Add Isaac-0.2-2B-Preview VLM contrib model by jimburtoft · Pull Request #154 · aws-neuron/neuronx-distributed-inference

jimburtoft · 2026-05-01T01:34:44Z

Note: The below template includes items meant for model contributions only.

Description

Isaac-0.2-2B-Preview is a 2.57B vision-language model from PerceptronAI, combining a standard Qwen3 text backbone with a SigLIP2 vision encoder and 2-layer MLP projector with pixel shuffle. Onboarded to Neuron via NxDI's NeuronBaseForImageToText framework.

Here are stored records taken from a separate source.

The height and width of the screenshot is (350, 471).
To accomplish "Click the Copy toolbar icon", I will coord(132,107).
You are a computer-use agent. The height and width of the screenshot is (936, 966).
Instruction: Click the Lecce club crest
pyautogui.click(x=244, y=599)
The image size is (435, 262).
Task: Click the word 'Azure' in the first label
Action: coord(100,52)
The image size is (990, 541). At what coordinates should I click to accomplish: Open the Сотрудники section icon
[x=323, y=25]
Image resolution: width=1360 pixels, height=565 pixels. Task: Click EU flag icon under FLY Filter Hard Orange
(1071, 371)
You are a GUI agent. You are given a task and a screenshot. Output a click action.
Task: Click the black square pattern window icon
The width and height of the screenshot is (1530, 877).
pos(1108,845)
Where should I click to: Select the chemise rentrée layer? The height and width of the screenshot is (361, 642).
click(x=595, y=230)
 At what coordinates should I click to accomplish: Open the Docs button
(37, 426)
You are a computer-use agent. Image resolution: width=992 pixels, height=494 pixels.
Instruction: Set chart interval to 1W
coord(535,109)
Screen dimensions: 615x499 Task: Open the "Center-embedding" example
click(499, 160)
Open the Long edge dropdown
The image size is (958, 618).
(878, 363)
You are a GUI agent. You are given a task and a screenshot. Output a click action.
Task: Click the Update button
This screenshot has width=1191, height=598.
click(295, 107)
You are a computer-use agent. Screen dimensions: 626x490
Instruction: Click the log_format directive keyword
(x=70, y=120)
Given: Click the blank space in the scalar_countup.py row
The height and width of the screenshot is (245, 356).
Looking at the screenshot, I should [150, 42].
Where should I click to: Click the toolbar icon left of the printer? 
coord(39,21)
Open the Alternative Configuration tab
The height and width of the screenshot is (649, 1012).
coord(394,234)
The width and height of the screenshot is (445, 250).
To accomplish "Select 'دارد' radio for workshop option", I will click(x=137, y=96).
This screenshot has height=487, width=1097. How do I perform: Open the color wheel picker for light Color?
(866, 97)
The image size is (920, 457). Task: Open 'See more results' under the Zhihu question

Validated on trn2.3xlarge (LNC=2, TP=1, BF16) with text-only cosine similarity 0.999978 vs CPU reference, 110.7 tok/s text-only and 108.7 tok/s image+text generation.

Model Information

Model Name: Isaac-0.2-2B-Preview

Model Architecture: Vision-language model (SigLIP2 encoder + pixel shuffle + 2-layer MLP projector + Qwen3 decoder)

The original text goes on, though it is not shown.